I finally broke down. I read a very short text on a random discussion board (not here) and it infiltrated my brain like a hammer drill. It was painful but pleasant. It was simple words about unconditional love. Very simple and nothing special, but it enabled me to finally erase all traces of unnecessary pride/insecurity in me. The very next feeling I experienced was deep sadness of missing my beautiful wife. She's not my soul mate. She's not the best wife on earth. She's not the answer to all the questions I have in life, but I can sincerely love her without expecting to be loved back the same way. 

That was enough for me to believe that my purpose of existence is to provide this girl with the love and care she deserves. 

Who knows? Maybe in another lifetime someone will be born to do the exact same thing for me. 

Pride has its advantages, but I think I saw more disadvantages in employing it than otherwise. I have decided to completely set pride aside for now until I feel it's safe for it to return. I'm amazed I'm even saying this. All my life I've been raised to be proud, protective and to love myself more than everyone. That formula clearly doesn't work for me as it made me a miserable soul with a run away wife and a broken marriage.

No more.

I have a mission to complete.


----------



## CantSitStill

I always give people the advice to not depend on anyone else for your own happiness because it wouldn't be fair to that person...but I also see everyone tends to do that to a point
_Posted via Mobile Device_


----------



## proudwidaddy

@Cant,
I've learned the extreme hard way (due to my wife wanting a divorce with the I love you but not in love with you) that I need to depend on myself for happiness. I don't get to see her now like I did for 11 years, I don't get to see my kids on a daily basis. This is living hell. I hope for everyone who gets a possible chance at reconciliation, because I don't see that in my future (based upon what my wife says).


----------



## dymo

Why did the two of you divorce in the first place? Did he want the divorce? Why is it that his family and friends are siding with him, and do they have good reason? 
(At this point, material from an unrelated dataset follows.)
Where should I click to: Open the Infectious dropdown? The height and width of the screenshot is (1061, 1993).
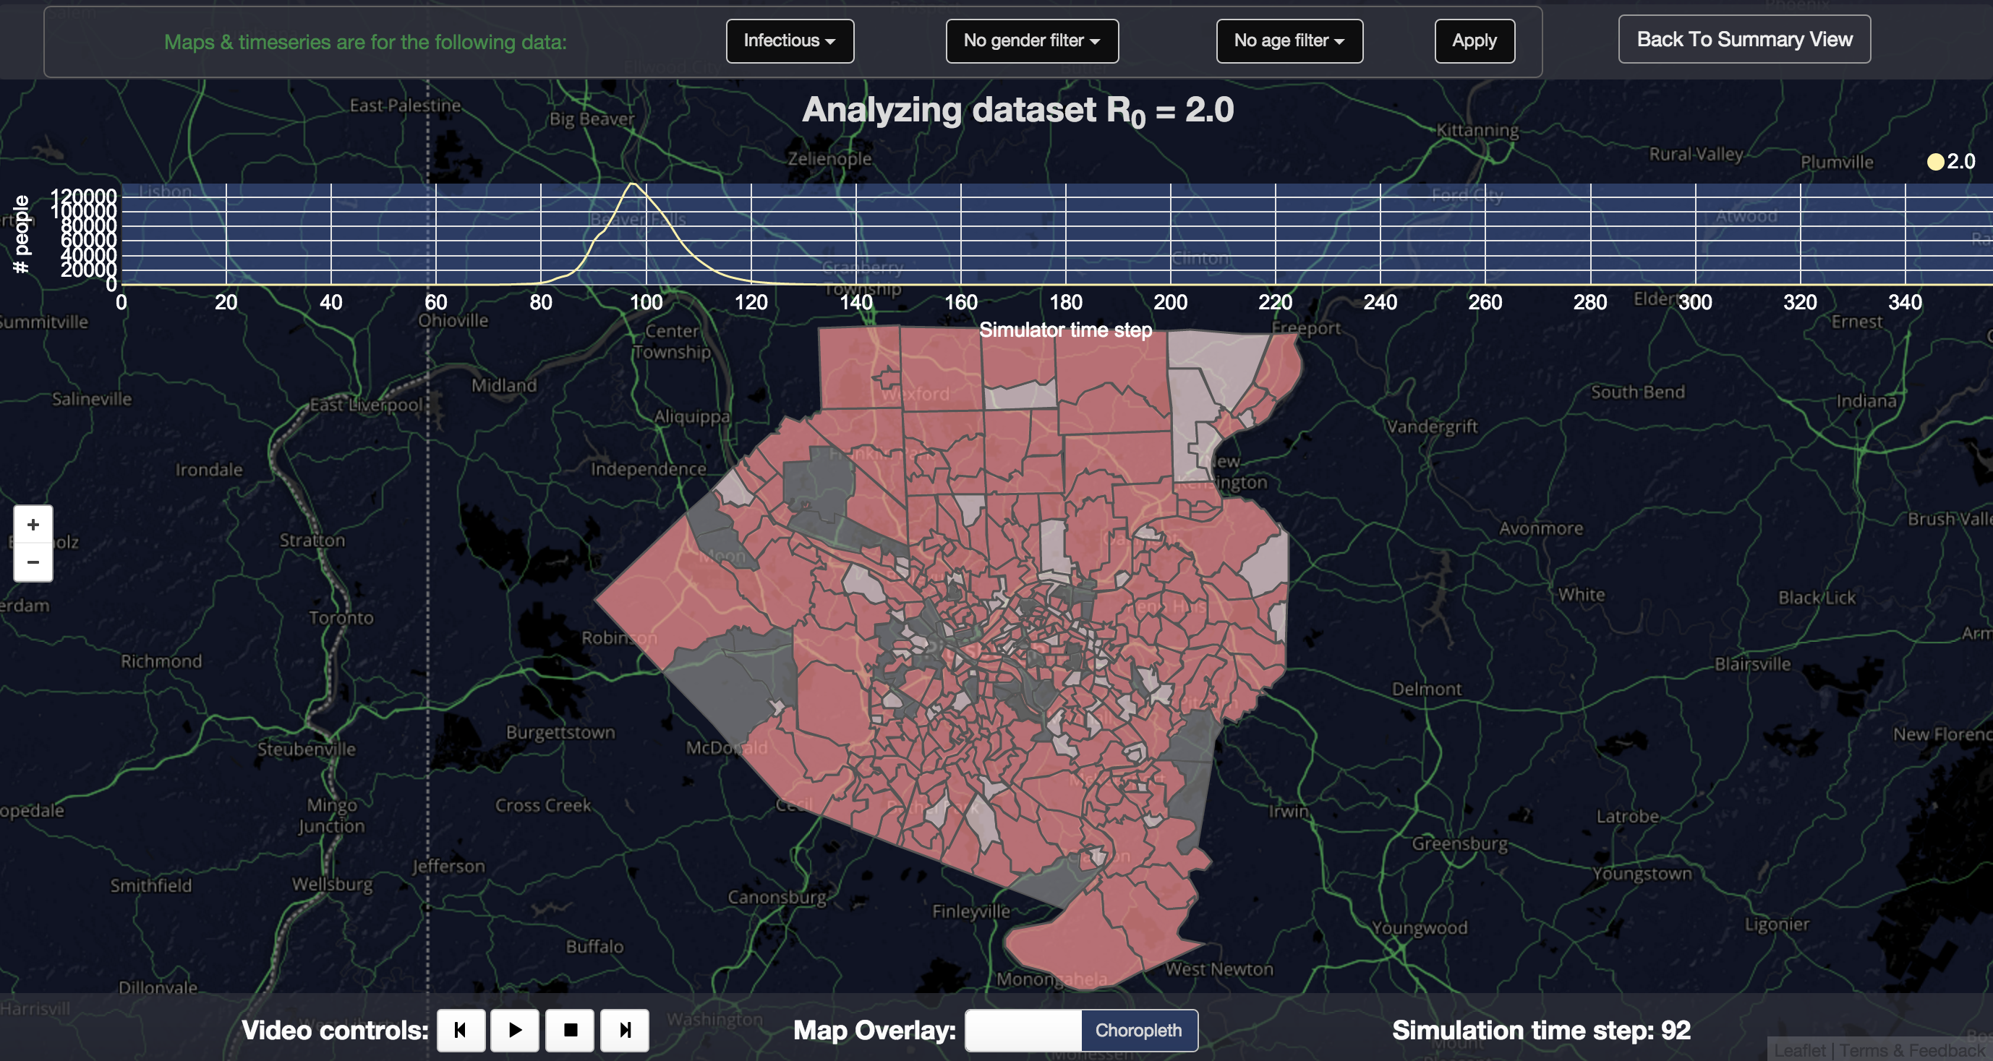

After 3 years divorced, he has no reason to believe you now want him back. Especially if you wanted the divorce in the first place. Subtle hints won't cut it. From his point of view, it's just messing with his head. 
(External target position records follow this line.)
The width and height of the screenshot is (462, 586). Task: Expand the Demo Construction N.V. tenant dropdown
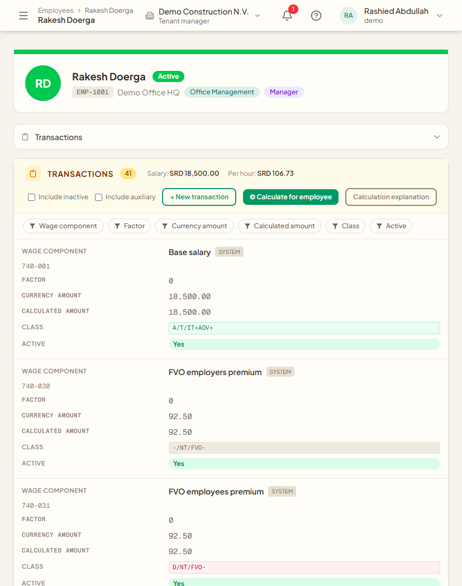point(258,16)
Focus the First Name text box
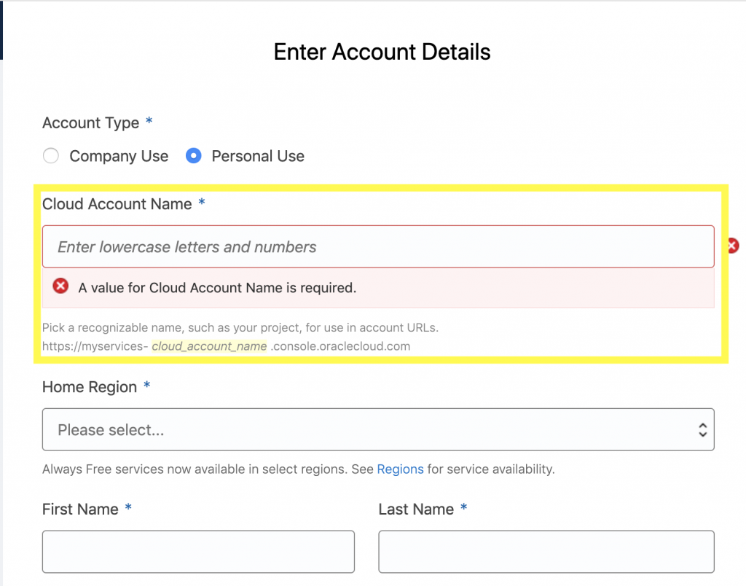 [198, 552]
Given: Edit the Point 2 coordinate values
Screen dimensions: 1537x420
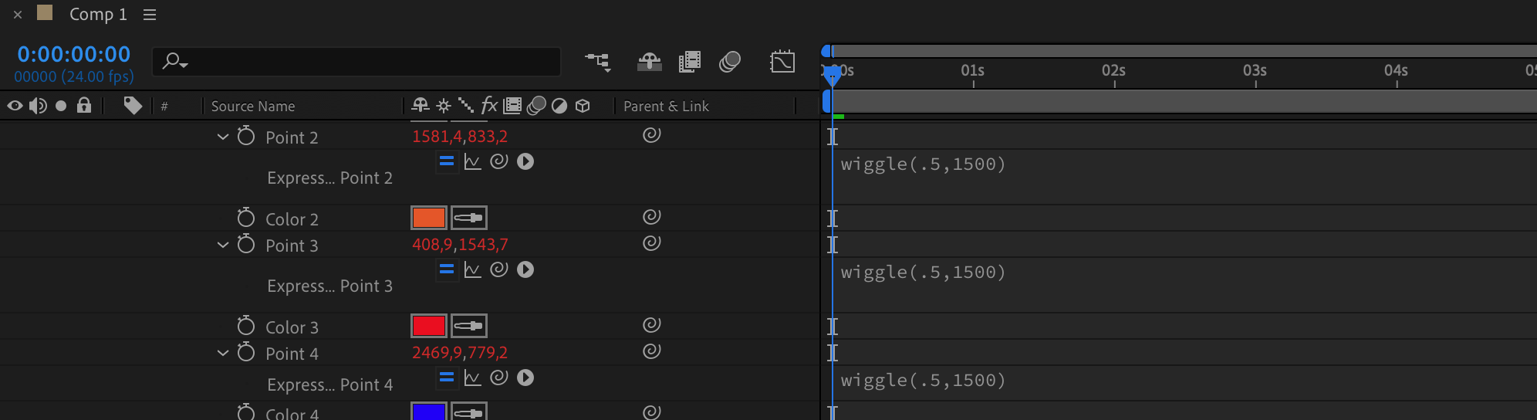Looking at the screenshot, I should (460, 137).
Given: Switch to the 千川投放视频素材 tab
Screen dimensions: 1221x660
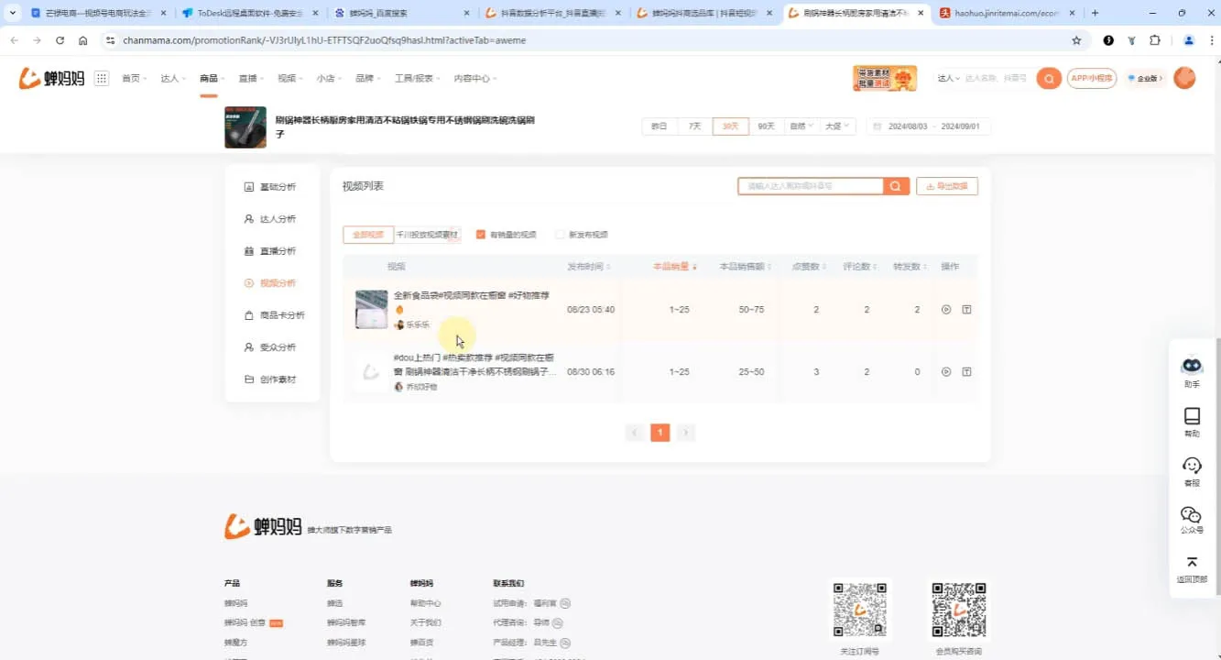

If you want him back, tell him. Maybe he'll be open to it, or maybe he's already moved on. There's only one way to find out.


----------



## stillinlovewithhim

Being accused of somehow being deserving of his family and friends being against me, is just mean, especially when my second post makes it clear about how sides are taken in a divorce and how hard it is for those offering the support, to relinquish carrying on the feud against the ex of their friend or family member. As this standing together thing becomes a big part of how they relate to the person they are supporting. There is also a new found togetherness between the person who has got divorced and their family and friends, which is hard to give up especially following the partial availability to family and friends that occurs when someone is married.
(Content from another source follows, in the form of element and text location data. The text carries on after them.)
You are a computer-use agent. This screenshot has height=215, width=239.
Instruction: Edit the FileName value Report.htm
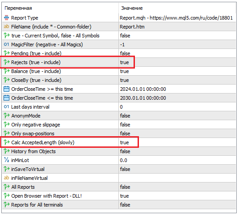(132, 27)
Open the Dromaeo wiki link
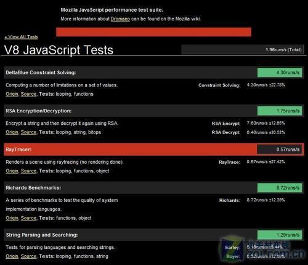This screenshot has height=265, width=308. click(x=120, y=19)
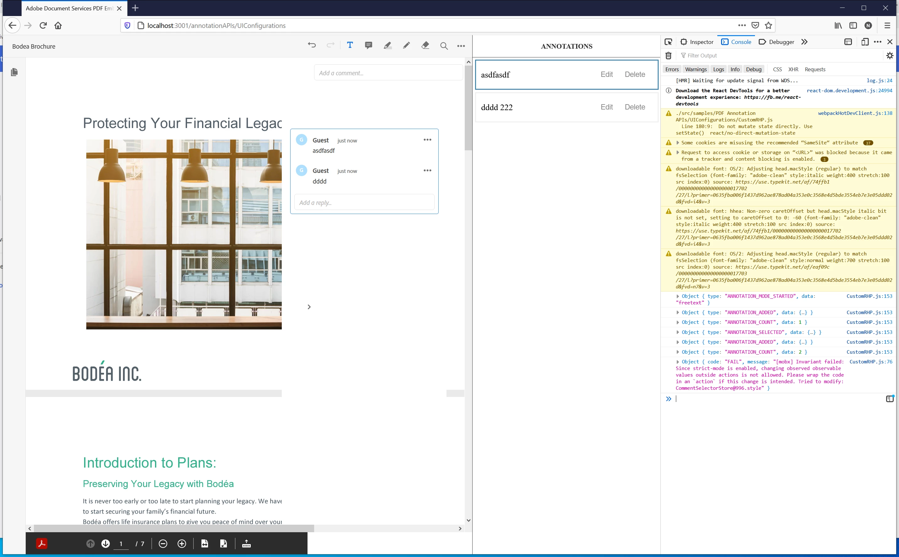
Task: Undo the last annotation action
Action: tap(312, 45)
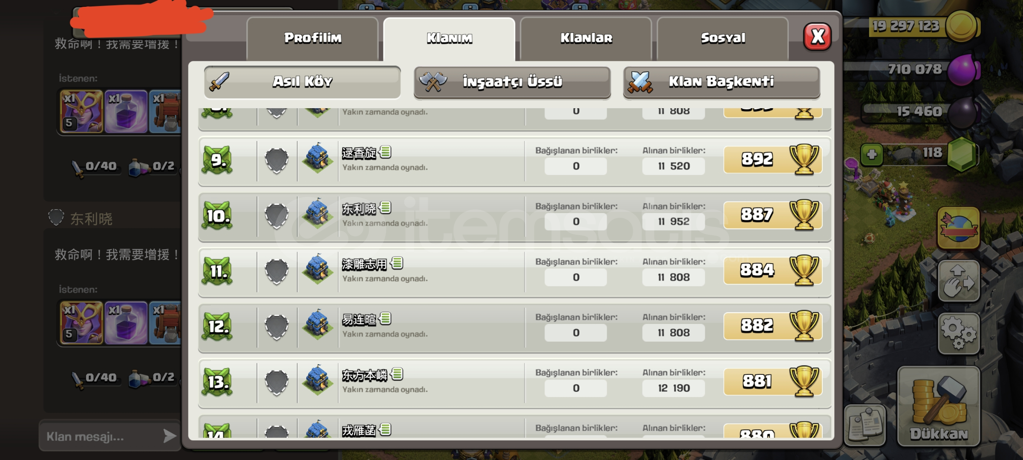Switch to Profilim tab

pos(312,38)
I had the same sort of support with my own family and friends but I realised they were keeping me stuck in being angry at my ex about what had happened in the divorce and blaming him for what had gone wrong in our marriage. My family and friends had rallied round when I was going through the divorce and when I was starting out as a divorcee but I needed space to find my own way to make peace with what had happened. It is very hard to do this when you are surrounded by people who go to war every time your ex is mentioned. It is not their fault as they can only go on the information you provided when everything was at its worst in the marriage and during the divorce.

As for pushing for a reconciliation, in a lot of cases, it can prove necessary to let matters run their course. I have noticed the desperate haste, of one part of a couple, to reconcile in the middle of the fighting when everything is still raw and there has not been enough time to heal. This is ok if you are both on the same page of trying to hang in there and not allow any form of long term separation to take place.

However, a lot of the time, as in my case, it is necessary for the old relationship to end and for a period of healing and recovery to take place before there can be any meaningful attempt at considering reconciling with the ex. 

I have found a great thread on another forum where there are over a hundred posts, from people who have found their way back to their ex husband's and wives, years after being divorced. My three years is nothing compared to some of the people on there who have been divorced for five plus more years before they both arrived at a point where they wanted to build something new with their ex. I am not sure I am allowed to post a link on here so just sharing this with you.

The key here is wanting to build something new with your ex, so you can be each other's second chances or third chances, in some of these cases. It is not about fighting to maintain what you had because time apart does give you enough time to heal and to realise your own part in the failure of your marriage and how you were both failing to make each other happy. 

The main problem is if and when a divorced couple can ever be in a position to arrive at the same realisations in their journey after the divorce. Or be forever parted because one is holding onto the anger and the other has owned what has happened and forgiven themselves and the other person for what they both got wrong. This is not something that can be rushed or imposed on the other person who is still locked in holding onto the negative view of their ex.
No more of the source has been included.